* [任务说明]:
请将介绍 Quartz 分布式调度的文章中从“具体看下org.quartz”起一直到“supposed to pause...”为止的全部文字原样誊写下来。

* [页面摘录]:
本文要点
- 1.Quartz相关重要概念
- 2.如何实现分布式调度
- 3.核心源码的实现
1.Quartz相关重要概念
1.1 scheduler:: 任务调度器
如图所示:
Scheduler 有三种:RemoteMBeanScheduler, RemoteScheduler 和 StdScheduler。
- RemoteMBeanScheduler:
- RemoteScheduler:
- StdScheduler:
1.3 job:: 任务,即被调度的任务
主要有两种类型的 job:无状态的(stateless)和有状态的(stateful)。
对于同一个 trigger 来说,有状态(添加@DisallowConcurrentExecution注解
)的 job 不能被并行执行,只有上一次触发的任务被执行完之后,才能触发下一次执行。
一个 job 可以被多个 trigger 关联,但是一个 trigger 只能关联一个 job。
1.4 misfire::错过的,指本来应该被执行但实际没有被执行的任务调度
系统因为某些原因被重启。在系统关闭到重新启动之间的一段时间里,可能有些任务会被 misfire;
Trigger 被暂停(suspend)的一段时间里,有些任务可能会被 misfire;
线程池中所有线程都被占用,导致任务无法被触发执行,造成 misfire;
有状态任务在下次触发时间到达时,上次执行还没有结束;
2.Quartz如何实现分布式调度
3.核心源码的实现
Quartz是基于DB锁来实现的分布式调度。
首先要明确Trigger有几个状态: WAITING(等待)、ACQUIRED(获取)、EXECUTING(执行)、COMPLETE(完成)、BLOCKED(阻塞)、ERROR(报错)、PAUSED(暂停)、PAUSED_BLOCKED(暂停阻塞)、DELETED(删除)
。
具体看下org.quartz.core.QuartzSchedulerThread
核心代码的具体实现
public void run() {
boolean lastAcquireFailed = false;
while (!halted.get()) {
try {
// check if we're supposed to pause...
synchronized (sigLock) {
while (paused && !halted.get()) {
try {
// wait until togglePause(false) is called...
sigLock.wait(1000L);
} catch (InterruptedException ignore) {
}
}
if (halted.get()) {
break;
}
}
int availThreadCount = qsRsrcs.getThreadPool().blockForAvailableThreads();
if(availThreadCount > 0) { // will always be true, due to semantics of blockForAvailableThreads...
List<OperableTrigger> triggers = null;
long now = System.currentTimeMillis();
clearSignaledSchedulingChange();
try {
/**
* 默认没加锁
*
* 1.查询 TRIGGERS 状态是WAITING 的trigger
*
* 2.更新 TRIGGERS WAITING---->ACQUIRED
*
* 3.插入FIRED_TRIGGERS表
*/
triggers = qsRsrcs.getJobStore().acquireNextTriggers(
now + idleWaitTime, Math.min(availThreadCount, qsRsrcs.getMaxBatchSize()), qsRsrcs.getBatchTimeWindow());
lastAcquireFailed = false;
if (log.isDebugEnabled())

* [数据摘录]:

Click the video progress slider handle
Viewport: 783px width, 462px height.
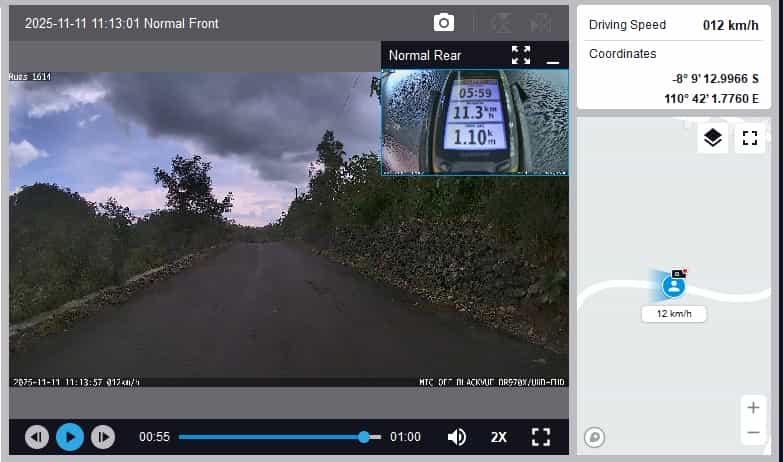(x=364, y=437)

---

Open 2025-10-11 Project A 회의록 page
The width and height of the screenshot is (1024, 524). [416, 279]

* [参考答案]:
具体看下org.quartz.core.QuartzSchedulerThread
核心代码的具体实现
public void run() {
boolean lastAcquireFailed = false;
while (!halted.get()) {
try {
// check if we're supposed to pause...